One of the biggest issues players face, both during and after their careers, is getting a proper night’s sleep.

“After a game your adrenaline is going that much that it is difficult to sleep. I can recall as a player but certainly after playing too struggling to sleep.

“Some might take to drink to help it, they might take to sleeping tablets. It isn’t as prevalent now but there was a time in the game when there was an under currant of relying on chemicals to get a decent sleep.

“I’ll sound like a dinosaur now but back in my day when we played we would do our rehab, but we’d have a few beers, if we had a big game we wouldn’t do, but that’s how you got to sleep, and even though you might not get to bed until 2 or 3 in the morning you’d still probably get just as much sleep because if you went home and didn’t do anything you’d be sat up.

“Nowadays I can only see that being more intense and extreme. The club I was at in Leeds, I know there were players who really struggled to get any sleep at all. I know people who have suffered and the long-term impact of that erratic cycle of sleep means they can’t find a pattern that works for them. As human beings you need the right amount of sleep, liquid and food. It all contributes to a balanced life, but some really struggle to find that, even years after they’ve stopped playing.

“I’d say it’s a game wide issue, even now. I honestly don’t think we’ve done enough delving into how we can make that better.

“The taboo around the game is that perhaps the club is saying once the whistle has gone and you’ve done your rehab, you’ve got in the car with your wife and kids, you’re free to do what you want between then and getting into training in the morning.

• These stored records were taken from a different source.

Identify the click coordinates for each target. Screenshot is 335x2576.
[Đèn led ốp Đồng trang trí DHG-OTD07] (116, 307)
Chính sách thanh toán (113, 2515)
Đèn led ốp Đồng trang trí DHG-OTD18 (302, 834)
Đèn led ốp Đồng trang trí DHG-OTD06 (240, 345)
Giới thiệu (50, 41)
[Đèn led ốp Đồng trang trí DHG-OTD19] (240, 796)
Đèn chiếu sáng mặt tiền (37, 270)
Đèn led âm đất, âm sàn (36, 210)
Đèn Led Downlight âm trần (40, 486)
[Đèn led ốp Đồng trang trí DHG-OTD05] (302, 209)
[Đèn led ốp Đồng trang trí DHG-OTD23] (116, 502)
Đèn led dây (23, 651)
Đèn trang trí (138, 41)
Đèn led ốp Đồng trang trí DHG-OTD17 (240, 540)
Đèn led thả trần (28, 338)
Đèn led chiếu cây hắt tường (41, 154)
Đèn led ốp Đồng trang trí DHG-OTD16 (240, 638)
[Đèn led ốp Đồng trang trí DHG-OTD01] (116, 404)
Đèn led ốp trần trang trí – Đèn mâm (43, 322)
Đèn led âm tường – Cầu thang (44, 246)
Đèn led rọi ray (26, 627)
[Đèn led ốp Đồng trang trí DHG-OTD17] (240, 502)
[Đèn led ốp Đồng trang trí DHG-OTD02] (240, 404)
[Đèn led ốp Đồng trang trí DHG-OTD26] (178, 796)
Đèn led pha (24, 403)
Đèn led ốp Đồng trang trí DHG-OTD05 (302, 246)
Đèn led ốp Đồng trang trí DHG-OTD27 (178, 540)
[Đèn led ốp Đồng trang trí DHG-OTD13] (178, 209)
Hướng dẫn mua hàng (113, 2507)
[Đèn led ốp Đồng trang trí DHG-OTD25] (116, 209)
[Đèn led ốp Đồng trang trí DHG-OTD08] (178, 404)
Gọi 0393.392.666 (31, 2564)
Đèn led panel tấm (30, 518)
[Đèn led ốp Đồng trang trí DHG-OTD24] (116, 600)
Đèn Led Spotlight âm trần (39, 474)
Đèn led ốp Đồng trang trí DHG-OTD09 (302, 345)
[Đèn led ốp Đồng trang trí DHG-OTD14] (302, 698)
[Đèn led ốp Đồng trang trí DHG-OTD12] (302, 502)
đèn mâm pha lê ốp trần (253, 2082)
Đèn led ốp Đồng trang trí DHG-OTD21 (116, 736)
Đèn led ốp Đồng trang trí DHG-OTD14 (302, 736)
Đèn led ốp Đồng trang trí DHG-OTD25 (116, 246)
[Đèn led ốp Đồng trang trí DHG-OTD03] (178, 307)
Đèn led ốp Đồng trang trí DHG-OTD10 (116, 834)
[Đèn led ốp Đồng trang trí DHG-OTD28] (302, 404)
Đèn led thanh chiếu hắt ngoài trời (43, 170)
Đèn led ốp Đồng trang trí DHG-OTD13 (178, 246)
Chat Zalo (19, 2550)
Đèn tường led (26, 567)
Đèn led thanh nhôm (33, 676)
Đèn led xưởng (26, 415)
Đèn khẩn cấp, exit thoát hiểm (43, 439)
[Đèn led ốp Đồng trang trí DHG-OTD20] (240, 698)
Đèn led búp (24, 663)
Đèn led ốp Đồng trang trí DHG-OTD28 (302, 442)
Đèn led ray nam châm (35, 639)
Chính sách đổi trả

“But the game would do well to look at what players are doing in that time, and how they can be helped.”

The recent development of CBD Oil is a potential, and natural, solution. Toronto Wolfpack launched their own CBD-infused cream last year, a move McDermott supports.

“I think that’s a logical route to go down,” he said.

“I follow other sports in a team environment or individual environment where they’re having to cope with late night performances and lack of sleep.

“It’s an avenue to explore. What is there is something natural. Everyone turns their nose up at hemp, but it’s a natural remedy and we’ve tried a whole manner of natural products included amino acids, protein shakes. You hear CBD and you’re naturally a bit wary of it. But I’ll definitely be trying it.”